Le cursus doit permettre d’aborder les multiples approches théoriques et thérapeutiques, sans se réduire aux seules approches neurocognitives et des thérapies brèves.
La complexité du soin psychique se nourrit des sciences humaines et sociales : l’enseignement de la psychologie est donc naturellement porté par la faculté des lettres et des sciences humaines. Il s’agit là de réaffirmer la spécificité du métier de psychologue, sans chercher à le réduire à une fonction pseudo-médicale, ou rééducative. En particulier, l’assimilation des psychologues de la fonction publique hospitalière (FPH) à une fonction paramédicale, loin d’être un gage de sérieux, est de nature à appauvrir la réflexion interdisciplinaire, indispensable au travail de l’équipe pluridisciplinaire.
La formation continue :
La formation continue concerne les personnels dans leur évolution individuelle, pour réactualiser leurs connaissances. Elle concerne aussi les équipes, au sens large (pouvant inclure les personnels administratifs ou d’entretien) pour permettre de penser le soin en équipe, et conduire, au-delà des compétences de chacun, à la construction et la structuration de l’outil de soin à part entière que constitue l’équipe pluridisciplinaire.
Sixième proposition : restaurer l’attractivité des professions de psychiatre et de pédopsychiatre
Aujourd’hui, selon la région, de 10 % à 30 % des postes d’internes proposés en psychiatrie restent non choisis, aggravant encore l’écart numérique creusé entre départs en retraite et entrées des nouveaux diplômés.

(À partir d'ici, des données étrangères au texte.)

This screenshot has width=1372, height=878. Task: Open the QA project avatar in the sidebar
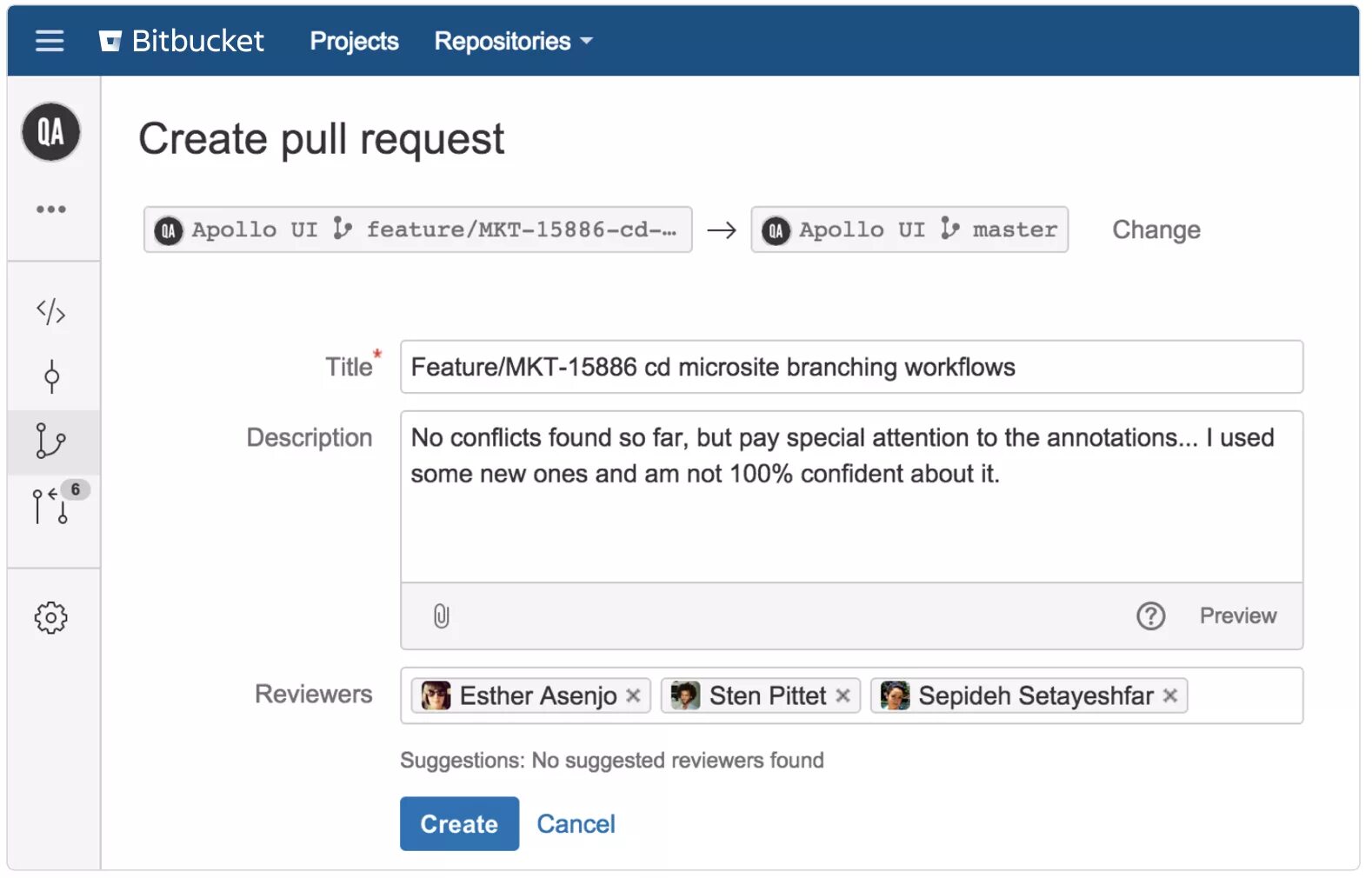coord(51,132)
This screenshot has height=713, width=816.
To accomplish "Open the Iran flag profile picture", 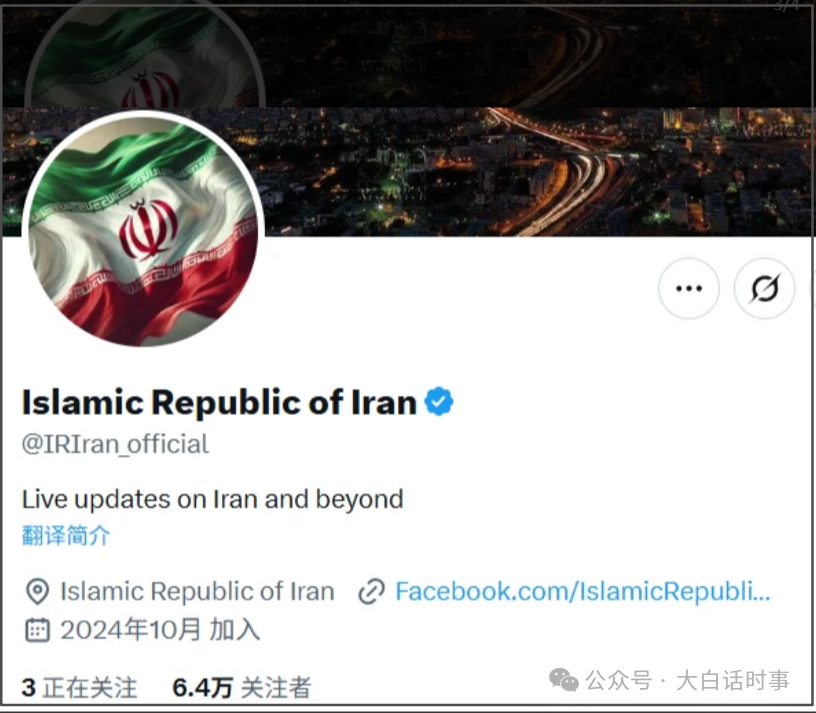I will pyautogui.click(x=143, y=229).
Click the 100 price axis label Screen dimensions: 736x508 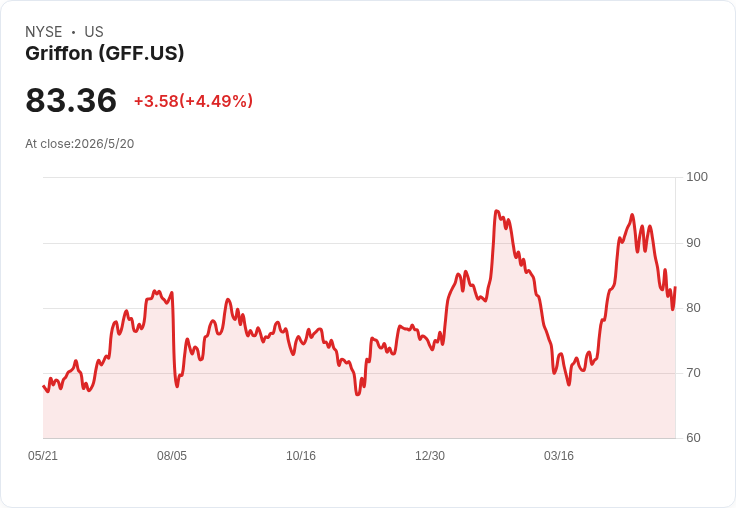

La pénurie de psychiatres de l’adulte et, plus encore de pédopsychiatres, dans les EPSM a atteint un niveau inégalé, elle est en soi un facteur majeur de perte d’attractivité et d’amplification de la pénurie. Le recours massif aux intérimaires ou aux réquisitions pour garantir la continuité des soins ne permet plus d’assurer des soins de qualité : en conséquence, les jeunes psychiatres récemment diplômés cherchent aujourd’hui à fuir le service public hospitalier plus souvent qu’à s’y investir.
Or Il est peu probable qu’une psychiatrie exclusivement libérale soit en mesure de répondre aux enjeux de santé publique que représentent les troubles psychiatriques, en particulier ceux de l’enfant.
En conclusion
Seule une réforme ambitieuse de la psychiatrie peut donner l’espoir d’arriver à inverser cette spirale de la destruction d’une discipline et de l’abandon d’une catégorie de citoyens, ceux qui souffrent de troubles mentaux.
En outre, la psychiatrie publique, discipline sinistrée depuis des années, ne peut espérer connaître d’évolution favorable, sans prise en considération des autres chantiers indispensables que sont l’hôpital public dans son ensemble et le secteur médico-social.